Wednesday, November 25, 2015

Almoth Dowden Rogers (1866-1931)

Portrait from the Pioneer History of Wise County, 1907.

    From Limestone County, Texas and Angero Gray Camp we journey North to Wise County to highlight the life of another oddly named Texas legislator, Almoth Dowden Rogers. Born in Pontotoc, Mississippi on March 12, 1866, Almoth Dowden Rogers lost both his mother and father by the time he was six years old. Despite his being left parentless at such a young age, Rogers persevered, and during his youth worked the farm and attended school at both the "country institutions" and Lebanon, Tennessee.
   As a young man, Rogers worked at various clerkships in Kentucky and was also employed as a traveling salesman for a time. In October 1889 he married in Mississippi to Lila Stone, with whom he had seven children: Christine, Eloise, Shelton, Mary, Corinne, Jess, and Almoth Dowden Jr. (1905-1979). The Rogers family would reside in Jackson, Mississippi for several years before removing to San Antonio, Texas in 1894, where Almoth began work as an insurance agent. His time as an insurance agent saw him move to both Ft. Worth and Decatur, Texas, finally settling in the latter town in January 1896.
   Following his resettlement in Decatur, Rogers "followed clerking and merchandising" for a time and in 1898 entered local politics when he successfully ran for Wise County Treasurer. He remained in that post for four years and continued his political ascent in 1910 when he was elected as Wise County's representative to the Texas General Assembly. Taking his seat at the start of the 1911-13 session, Rogers would serve on the house committees on Agriculture, Education, Insurance, Judicial districts, and Representative districts. During his term, Rogers was named as part of the Texas delegation to the Democratic National Convention of 1912 that nominated Woodrow Wilson for the Presidency.
   Reelected in November 1912, Rogers was named to several new legislative committees, including Banks and Banking, Commerce and Manufactures, Internal Improvements, and State Asylums. His service as a state representative was profiled in the September 1913 edition of the Texas Railway Journal, which relates that Rogers made:
"An enviable record as a real progressive, a man who has always stood for the material good of the whole people and a man whose vote was not the only power exercised, but strong and convincing argument has been heard on many of the most important questions considered by the Texas legislature, by Mr. Rogers, and no man has been more successful in his legislative career than he. Mr. Rogers has ever stood for the right, no matter what class of people supported or opposed his position."
Almoth D. Rogers, from the Texas Railway Journal, September 1913.

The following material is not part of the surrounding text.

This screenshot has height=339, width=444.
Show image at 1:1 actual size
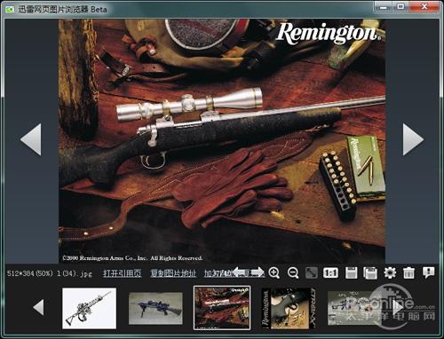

  Almoth D. Rogers' second term concluded in January 1915. He would reemerge on the political scene in 1926 when he announced his candidacy for U.S. Representative from Texas' 14th district. Facing off against Republican nominee Harry M. Wurzbach (1874-1931), Rogers placed second in the vote count on election day, losing to Wurzbach by a vote of 10, 633 to 14, 224. Little is known of Rogers's life following his defeat for Congress, excepting notice of his death in San Antonio on December 5, 1931. A burial location for both Rogers and his wife remains unknown at this time.